Freaky Dreams

I was recently asked for an interview about dreams and dreaming by someone writing an article for a large medical website. One of the questions is;

How would you define a freaky dream?  What are its components/typical scenarios?

Mr Hagen's Replay

I am a bread and butter dream researcher, with a serious bent to understand the creative and destructive dynamics of dreaming as the process operates in the Global Village. My website is dedicated to making the mythological process of dreaming transparent for everyone. My e-book Mysteries of the Dream in the Global Village calls for a mythic sea change in dreaming.

From a popular culture point of view the word "freaky" can be understood in a number of ways;

The 1981 song "Superfreak" (video clip) by Rick James uses the metaphor of a freak as meaning a woman who is sexually adventurous, perhaps even permisquous. The next allusions that enter my mind are Alfred Hitchcock films, especially his visceral  masterpiece Psycho (video clip). Many of Hitchcock's film are poetically disguised "freak shows". In the USA an authentic freak show began traveling across America in 2005 using as it's traveling brand name 999 Eyes of Endless Dream Carnival Museum & Sideshow. In an episode of the popular TV medical drama House (note the dream sequences in this video clip), we hear House telling a dwarf, the mother of a patient he is treating, that they (House and the dwarf) are both "freaks". Hormonal treatments will help her child to grow to be "normal". There is some debate whether the daughter wants to take the treatments. House asks the mother if she wants her daughter to also grow up to be a freak. Many people at the end of their dream narratives state that the dream "seemed so real". In the film The Matrix (video clip) when Neo is first confronted with the truth that he has been living in a dream world, he continues to disbelieve and "freaks out". Cypher tells us "he's going to pop". The epitome of freaks found in literature is Mary Shelley's Frankenstein (video trailer) a product of science and a character that Shelley found in her dreams. 

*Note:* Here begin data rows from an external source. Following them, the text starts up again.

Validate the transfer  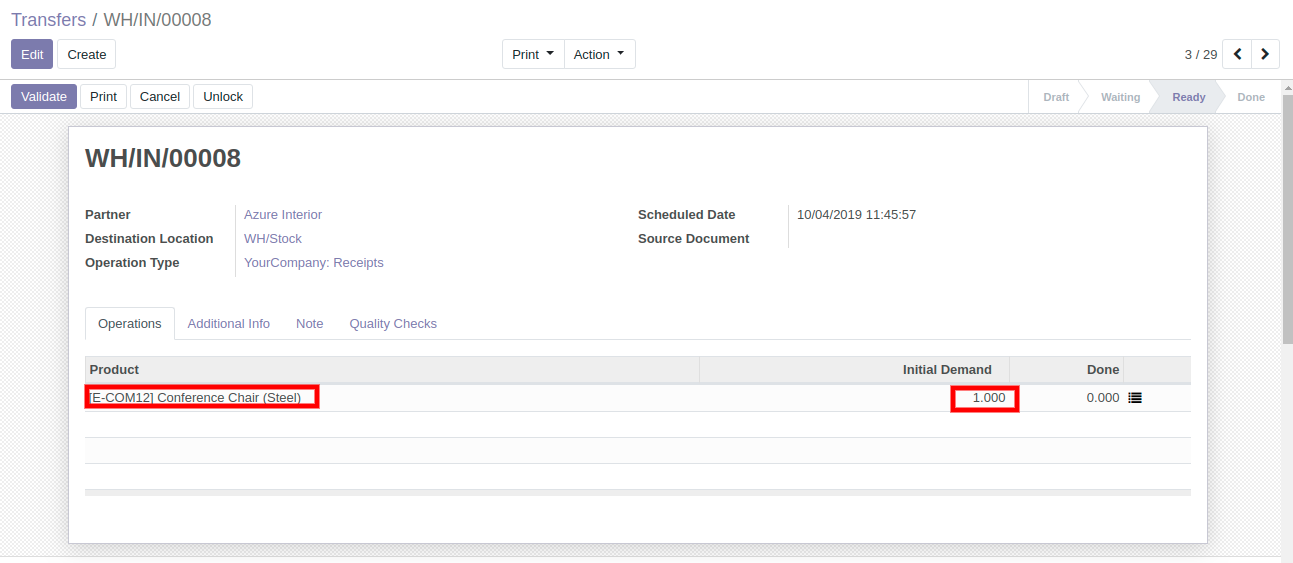(x=44, y=96)
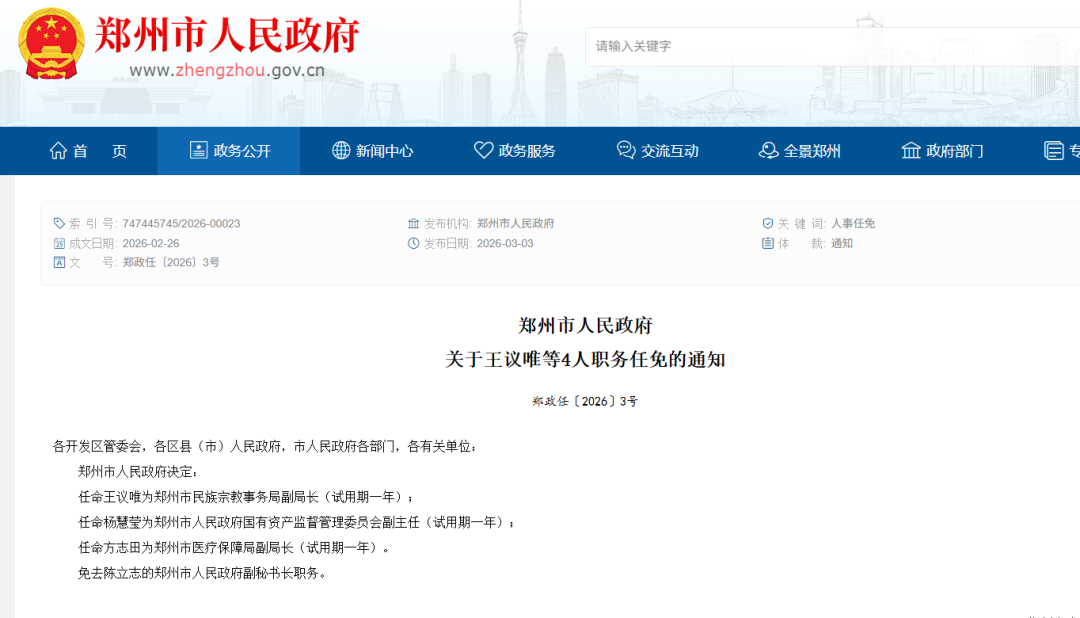Click the building icon for 政府部门
Viewport: 1080px width, 618px height.
coord(911,151)
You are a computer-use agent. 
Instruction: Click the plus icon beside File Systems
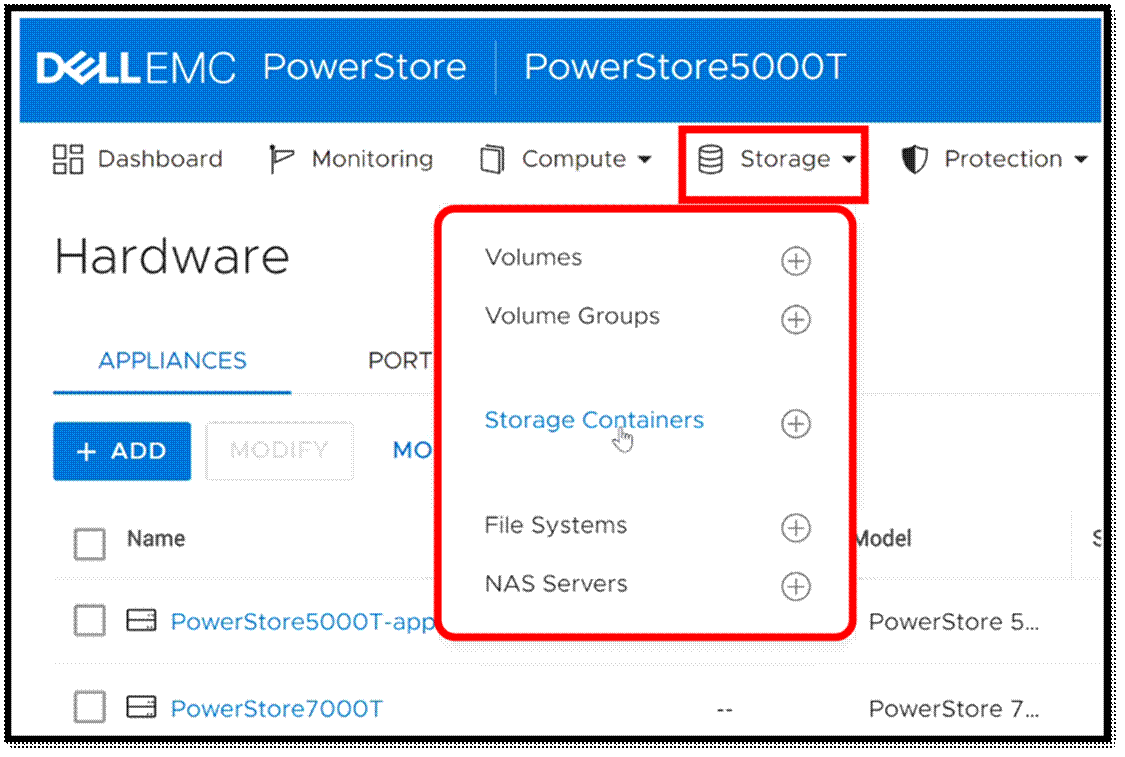click(795, 528)
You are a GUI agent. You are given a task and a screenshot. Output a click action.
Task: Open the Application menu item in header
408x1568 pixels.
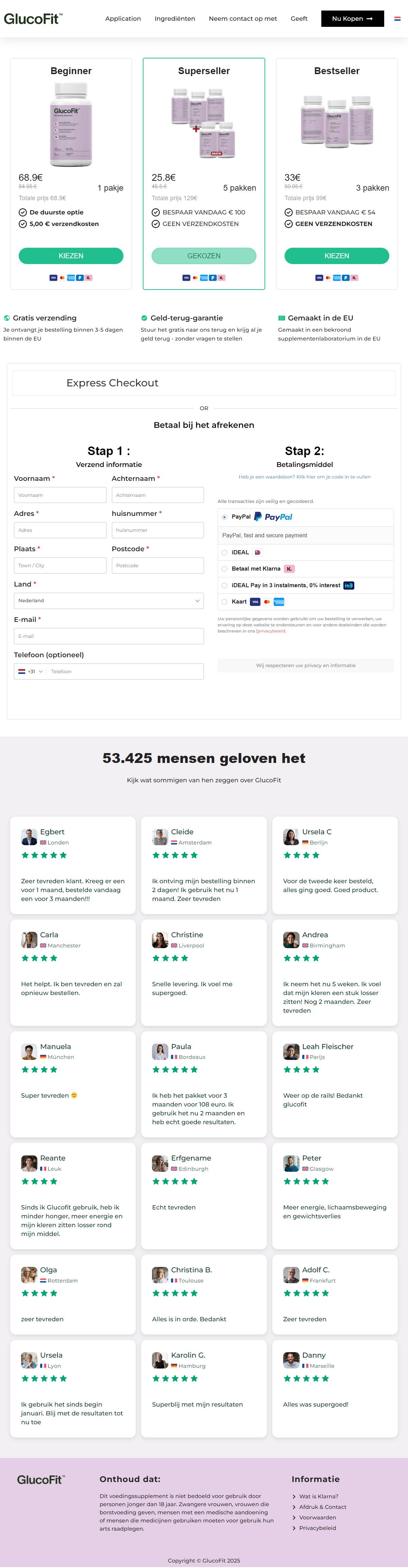[x=123, y=19]
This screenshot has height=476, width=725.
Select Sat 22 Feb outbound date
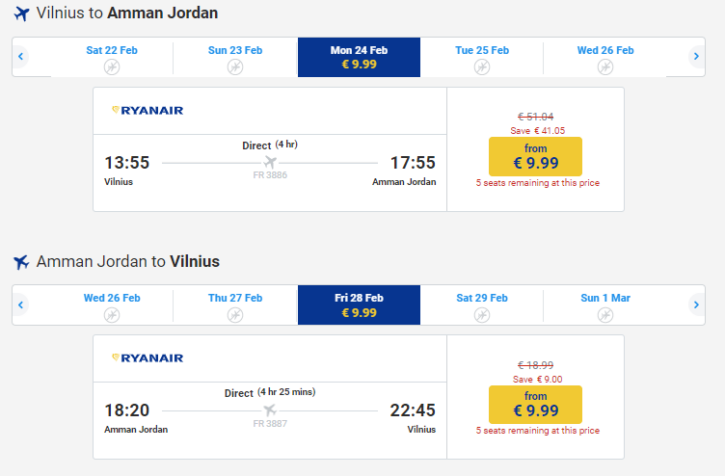pos(112,57)
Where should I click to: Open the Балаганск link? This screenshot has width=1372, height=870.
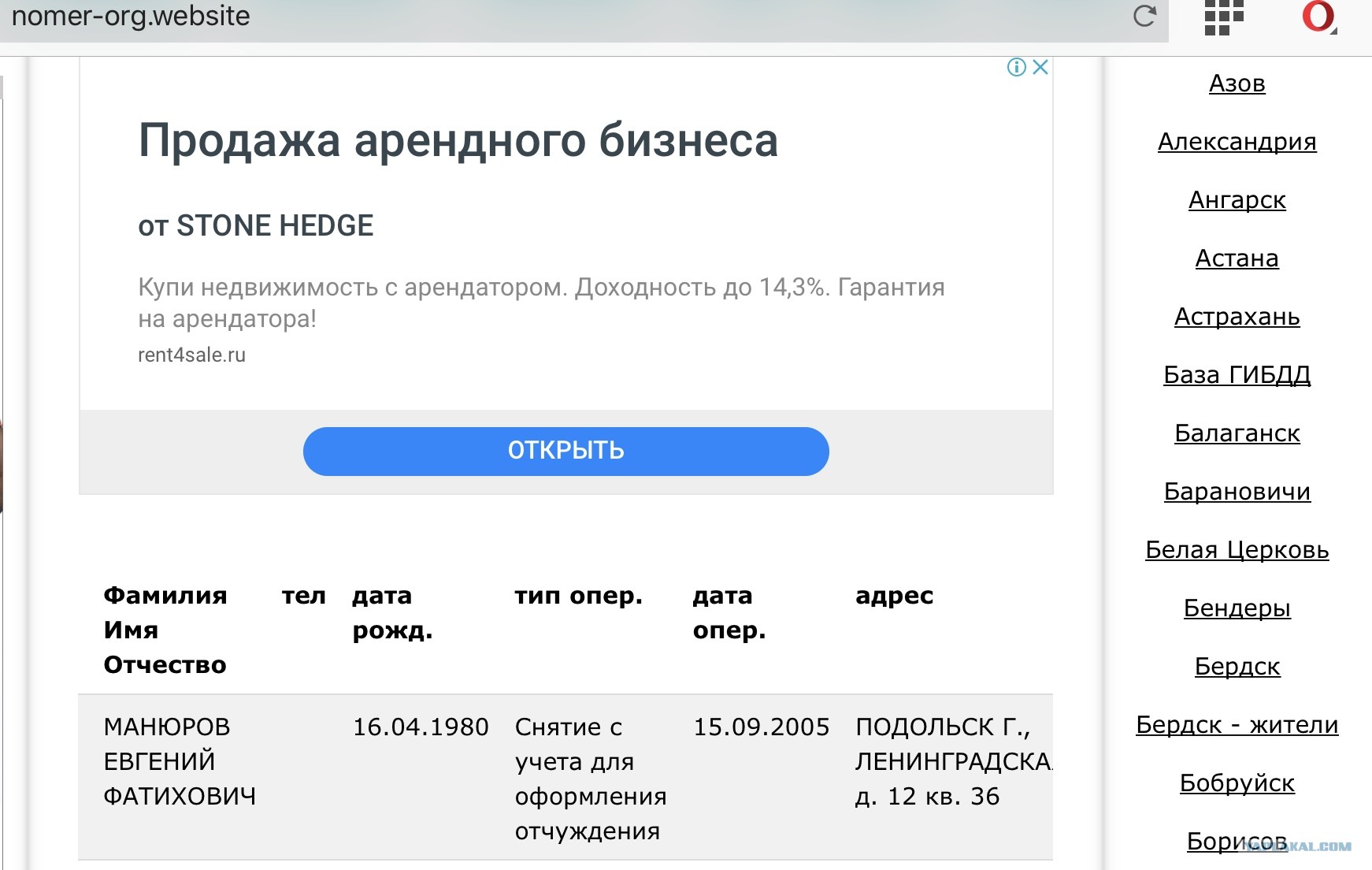[1237, 433]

Freaky as a way to label the landscape of such dreams as falling, loosing teeth or being naked in public might be termed unusual, however these types of dream landscapes show up very frequently. It is in this sense in-fact that the primal hallucinatory language and landscape of dreams is freaky, bizarre, unusual and scary. The dream is a vestige of primitive thinking, a language that humanity forgot once the tools of verbal languages were invented. Each child must learn this lesson aknew. We no longer commune with the dream and therefore we get lost in the translation, perennially asking about our dreams, "what does it mean?"